Dr. G’s Love Advice Week #15

Juliette Pope/The Miscellany News.

Dear Dr. G,

I’m nervous to write in because I’ve actually never had sex before… But my partner and I are really close, so I think I’m ready. Do you have any tips for the big day?

-Star Trek: Voyager

Dear Voyager,

Different members of the Vassar community are certainly at different stages when it comes to the personal journey. I’ll admit that I’m just like you; I scroll through @Vassar.Confessions on Insta for 45 minutes before getting out of bed, I pull up to Zoom class three minutes late with my camera off, and I put my thong on one leg at a time… And, I was nervous before my first time, too. However, I will share some expertise that I have developed over the years of depraved sexual activity on how to make your first time happy and comfortable. 
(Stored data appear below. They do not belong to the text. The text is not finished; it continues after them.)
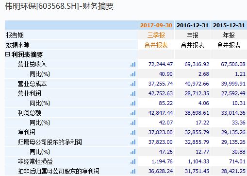Select the 2017-09-30 column header
247x176 pixels.
156,25

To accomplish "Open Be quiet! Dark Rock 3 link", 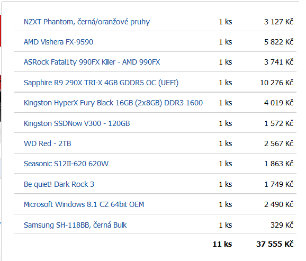I will 59,184.
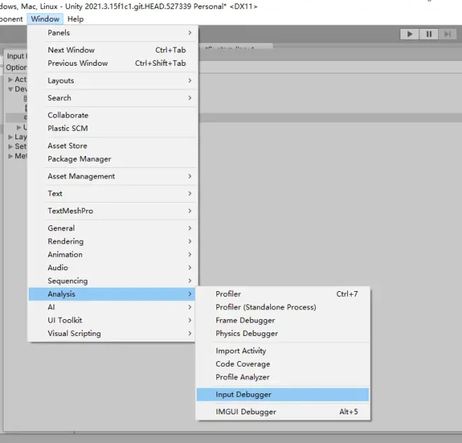Step one frame with the step button
Image resolution: width=462 pixels, height=443 pixels.
[447, 34]
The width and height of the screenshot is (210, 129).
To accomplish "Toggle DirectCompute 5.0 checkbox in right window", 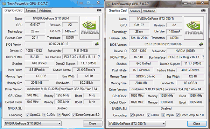I will [178, 115].
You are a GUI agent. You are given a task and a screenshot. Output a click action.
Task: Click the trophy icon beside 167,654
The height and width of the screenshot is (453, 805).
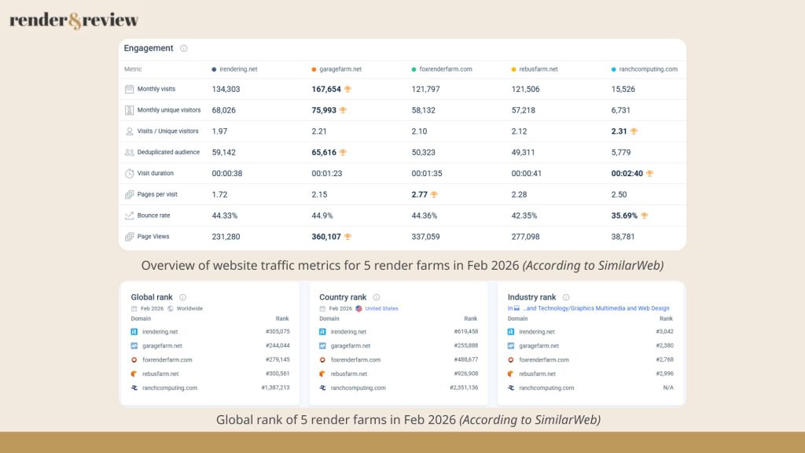(x=348, y=90)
It’s really all about communication! For example, people actually really like it when you say their name in bed, it makes things more intimate. It’s actually even better if you say their entire name, full first and last, especially while they’re inside of you (or you inside of them). Nothing turns me on quite as much as my partner moaning my family name in my ear, so be sure to say it at least two times every minute, or just about every time you think they’ve forgotten their entire legal name (but no dead-naming!). Also, I’m not sure if you’ve consumed much pornography in the past, but it is totally unrealistic; the actors don’t moan and scream nearly as much as you should in bed. If your neighbors don’t know that you two are f*cking, you’re not being loud enough, so try moaning/screaming just a bit louder, people love that. When in doubt, communicate more! If there is even a moment of silence, be sure to fill it to keep things interesting. Don’t be afraid to propose a word game or an ice breaker if you want to get to know them a little better, there’s never a wrong time for fun get-to-know-you games. 
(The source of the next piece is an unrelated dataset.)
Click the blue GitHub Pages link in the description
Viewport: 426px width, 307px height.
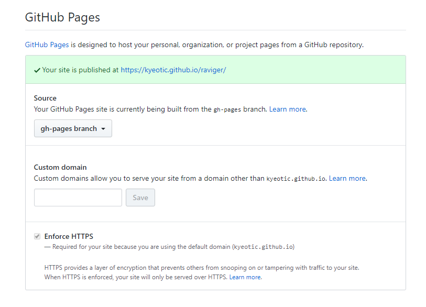[47, 45]
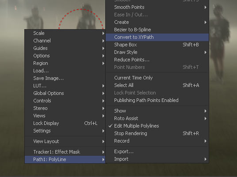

Your first time can always feel a little awkward, but I think that’s a somewhat universal experience for the first time. For example, many people don’t know that it can actually be really awkward if you don’t pee during sex (which is why people tend to put out a towel before doing the deed), so be sure to fit that in before you and your partner reach a full climax. It also sometimes will turn your partner on to cough right in their face during sex; in our time of COVID-19, it can be a show of deep intimacy to spew germs all over your partner’s face during the act, so be sure to pull down your mask and give them a few good hearty coughs. There is also a HUGE turn-on that I always do during sex that you can feel free to use. Try to fit your mouth over your partner’s entire nose, and blow hard into it, and you can actually feel your breath blowing back at you through their mouth. Huge turn-on, helps to clear their sinuses, and is great practice for your EMT practical this weekend (probably)! Hickeys are something everyone should also try at least once, so here is a list of hot places to leave hickeys if your partner is down for that: along the underside of their forearms and triceps, right in the middle of their bicep, six on their stomach so it looks like they have a six-pack and on their calves and shins. This will give you a great chance to explore your partner’s body more intimately.
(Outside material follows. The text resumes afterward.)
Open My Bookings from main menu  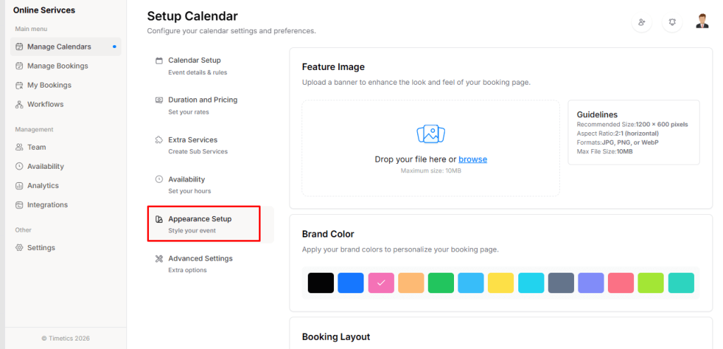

All that’s left to do is to prepare. I think it would be a good idea to invite your partner over, order an entire pizza from Baccio’s (at least a medium), and eat the entire thing in front of them before you get started. This shows that you can eat a lot, which is kind of cool and impressive, plus pizza reminds your partner of fun memories, like eating pizza, or going to Chuck-E-Cheese, which will get  them in a fun and playful mood for the night. It can also be fun for you to paint your genitals before they come over (or even try Vajazzling yourself if you’re down for new and fun experiences!) so they can have a fun and surprising experience. Finally, you can save a lot of time during the hook up if you prepare by covering all of your orifices in a nice water based lube, as well as preparing a small charcuterie board of condoms and small sex toys for you to make use of during the act. Oh, and I almost forgot, it can be overwhelming to have two other people over at once your first time, so try to keep it to just even numbers, like four or six total. Having five or seven people there can just sort of kill the vibe.

Okay, I hope this has been helpful! If you have any more questions about how to get it on in a safe and fun way your first time, hit up the CRC non-emergency number or just ask your partner (unless it’s also their first time, in which case I recommend you both invest in some blindfolds so you can capitalize on the whole flying blind thing).